IV cz.2

3.8K 292 38
                                    

W dormitorium 6-klasistek z Gryffindoru właśnie trwały przygotowywania do nocowania. Każda z dziewczyn była inna. Blondynki, brunetki, rude. Koleżeńskie, nieśmiałe, szczęśliwie zakochane i też nie. Każda miała inny gust jeżeli chodzi o ciuchy, muzykę czy chłopców, ale była rzecz, która je łączyła, a mianowicie: „Przyjaźń".

***

- Myślicie, że już zaczęły?- zapytał zestresowany James spacerując w tę i z powrotem po pokoju. Łapiąc tylko spojrzenia przyjaciół.
- Może usiądziesz?- zaproponował Syriusz.- Chodzisz już tak prawie pół godziny.
- Nie, dzięki- syknął Potter i wrócił z powrotem do wędrówki.
- Rogacz...- zaczął Frank.- czemu tak Ci zależy, żeby się dowiedzieć?
- Bo... Bo... Bo... Bo chcę wiedzieć!- zawołał histerycznie tupiąc nogami w podłogę niczym dziecko, któremu rodzice odmówili kupna zabawi.
Chłopcy zgodnie westchnęli i powrócili do wcześniej wykonywanych czynności. Potter stanął, popatrzył na ignorujących już go przyjaciół i położył się na łóżku.
Miał w głowie wielki zamęt spowodowany, no... nawet sam nie wiedział czym. Przyjrzał się szkarłatnemu baldachimowi wiszącemu nad jego posłaniem. Porozwieszał na nim zdjęcia i plakaty.
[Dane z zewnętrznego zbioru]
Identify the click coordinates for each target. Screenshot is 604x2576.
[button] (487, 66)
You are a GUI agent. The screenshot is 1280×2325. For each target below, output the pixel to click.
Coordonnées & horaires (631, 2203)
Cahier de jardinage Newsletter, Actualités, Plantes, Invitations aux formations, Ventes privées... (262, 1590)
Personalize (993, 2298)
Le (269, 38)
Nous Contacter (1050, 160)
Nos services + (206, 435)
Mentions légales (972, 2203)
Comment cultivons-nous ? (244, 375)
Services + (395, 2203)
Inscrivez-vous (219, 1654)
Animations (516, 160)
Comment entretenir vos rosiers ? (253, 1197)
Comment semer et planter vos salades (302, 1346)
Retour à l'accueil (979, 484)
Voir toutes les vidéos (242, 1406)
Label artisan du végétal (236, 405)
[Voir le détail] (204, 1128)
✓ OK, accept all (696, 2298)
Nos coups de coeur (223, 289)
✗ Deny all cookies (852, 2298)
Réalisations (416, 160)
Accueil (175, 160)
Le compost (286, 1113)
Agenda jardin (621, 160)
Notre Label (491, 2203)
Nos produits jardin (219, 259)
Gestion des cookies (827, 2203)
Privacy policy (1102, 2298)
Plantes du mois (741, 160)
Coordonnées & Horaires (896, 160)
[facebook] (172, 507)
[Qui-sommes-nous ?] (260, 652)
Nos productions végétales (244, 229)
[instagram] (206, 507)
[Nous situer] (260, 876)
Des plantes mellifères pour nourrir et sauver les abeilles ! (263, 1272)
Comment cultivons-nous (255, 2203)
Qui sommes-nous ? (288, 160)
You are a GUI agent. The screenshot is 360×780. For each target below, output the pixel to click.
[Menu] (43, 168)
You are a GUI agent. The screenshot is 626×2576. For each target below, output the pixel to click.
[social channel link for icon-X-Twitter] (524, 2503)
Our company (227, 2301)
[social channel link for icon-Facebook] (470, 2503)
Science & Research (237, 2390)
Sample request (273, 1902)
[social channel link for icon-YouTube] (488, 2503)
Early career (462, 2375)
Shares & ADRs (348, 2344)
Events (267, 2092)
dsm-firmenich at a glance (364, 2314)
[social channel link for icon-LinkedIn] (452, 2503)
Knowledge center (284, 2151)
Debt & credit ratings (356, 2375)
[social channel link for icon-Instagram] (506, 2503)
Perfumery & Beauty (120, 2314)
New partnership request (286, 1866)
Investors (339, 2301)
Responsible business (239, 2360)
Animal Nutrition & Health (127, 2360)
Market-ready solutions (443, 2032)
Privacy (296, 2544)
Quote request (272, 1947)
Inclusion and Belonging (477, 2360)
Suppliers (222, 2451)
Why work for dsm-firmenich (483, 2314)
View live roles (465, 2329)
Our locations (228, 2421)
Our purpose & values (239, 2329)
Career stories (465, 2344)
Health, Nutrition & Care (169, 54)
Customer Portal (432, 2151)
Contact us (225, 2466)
Niektóre były związane z Quiditchem, ale zdecydowana większość to fotografie jego przyjaciół. Przeleciał wzrokiem po każdej z niej dokładnie łapiąc wszystkie szczegóły. Każdy pieg Evansówny, odstający włos Syriusza, każdą najmniejszą szramę na twarzy Remusa... Ugh Remus... Tak bardzo mu przykro, że nie może mu w żaden sposób pomóc. Wiedział, że Lupin strasznie doceniał to, że wciąż się z nim przyjaźnią, nie wspominając już o tym, że dla niego stali się animagami i to w dodatku nielegalnymi, ale... Chłopak czuł, że może coś zrobić. Coś co byłoby w stanie mu pomóc, lecz jak na złość nie umiał. Prędko przewrócił się na bok trzymając teraz twarz odwróconą do ściany. Jego kruczoczarne, wiecznie rozczochrane włosy opadły mu na oczy. Starał się przywołać jakieś miłe wspomnienie. Przed jego oczyma stanął obraz rudowłosej dziewczyny. Ponownie westchnął. Przecież nie miał czemu o niej myśleć. Nie była w nim zakochana. Ba...! Nawet go chyba do końca nie lubiła, a przynajmniej nie był jej bliższy niż Syriusz, którego traktowała jak brata. Nie...! Musiał przestać o tym myśleć. Może powinien sobie odpuścić...? Nie, jeszcze raz nie! Póki szanse nie będą do końca stracone, będzie walczył. Musi wiedzieć czy ma jakieś szanse... Tylko jak...? Nagle wpadł na pewien pomysł. Szybko odwrócił się do przyjaciół i z wielkim uśmiechem na twarzy powiedział:
- Chłopaki... Mam pomysł...


***

Severus Snape przebywał w dormitorium Slytherinu. Siedział na parapecie i oparł swoją głowę o zimną, kamienną ścianę i odetchnął z ulgą. Ciągle napływały wspomnienia... Nowy dom, poznanie Lily Evans, Hogwart, Potter, oddalenie się od Lilki, nazwanie jej szlamą aż po rozmowę z przed paru godzin.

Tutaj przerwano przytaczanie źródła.